A mob besieged city hall in Belfast after a vote to reduce flying of the British flag.

DUBLIN, Ireland - Northern Ireland leaders appealed for calm Thursday after Protestant militants attacked offices and a home connected to the most compromise-minded political party over its support for reducing the display of British flags on government buildings.

The overnight violence in two Belfast suburbs came on the eve of Secretary of State Hillary Rodham Clinton's planned visit Friday to the capital of the British territory. It underscored how divided Northern Ireland remains despite the broad success of a peace process that has stopped paramilitary violence but done little to bring down barriers between rival British Protestant and Irish Catholic communities.

"I'm looking forward to my visit to Belfast tomorrow to see for myself what the situation is," Clinton said at a Dublin news conference alongside Irish Prime Minister Enda Kenny.

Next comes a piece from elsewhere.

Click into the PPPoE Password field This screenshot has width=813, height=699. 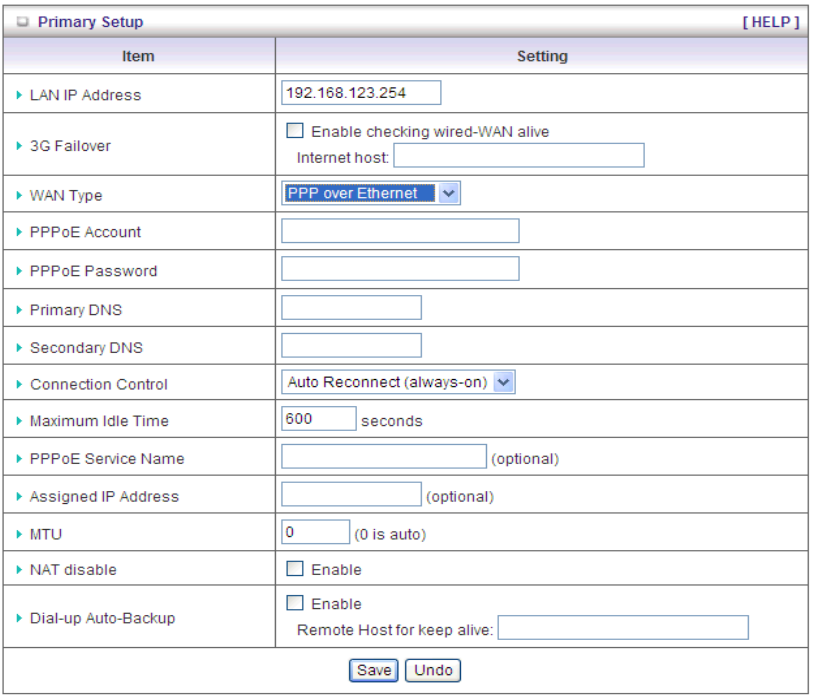(400, 269)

Protestant hard-liners have responded violently to a vote Monday in the Belfast City Council to reduce sharply the flying of the British flag atop the city hall. The Alliance Party, which represents middle-ground opinion and seeks support from both sides, holds the balance of power on the council. Alliance voted with the Catholic side to take down the flag except for 18 official days annually; the Protestants had wanted it to stay up 365 days a year.

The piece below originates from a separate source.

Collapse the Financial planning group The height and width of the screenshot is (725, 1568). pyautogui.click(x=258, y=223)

Several hundred Protestant protesters broke through the city hall's gates Monday night and injured 15 police officers. Associated Press photographer Peter Morrison suffered serious head and hand wounds during the melee, during which he says police beat him with clubs.

On Wednesday night more than 1,500 Protestants rallied in the northern suburb of Carrickfergus demanding that the British flag be restored atop Belfast's municipal headquarters. The protest soon descended into attacks on riot police. Four officers were injured and responded with volleys of British-style plastic bullets, flat-nosed cylinders designed to knock down rioters with punishing blows. They also arrested four suspected rioters.

Some in the crowd set fire to the nearby Carrickfergus office of Alliance, destroying it. And to the east of Belfast, vandals poured gasoline on the locked front of another Alliance office in Bangor, but police said a passing patrol spotted the attackers and forced them to flee before they could light a fire.

Also in Bangor, the front window of a couple who are both Alliance politicians was vandalized just after midnight Thursday, and the couple said they now were afraid to stay in their home with their 17-month-old daughter.

"Our daughter could have potentially lost her life. Is a flag worth this, seriously?" Michael Bower told the BBC as he sat on his sofa with his wife, Christine, beside him and their child on his lap.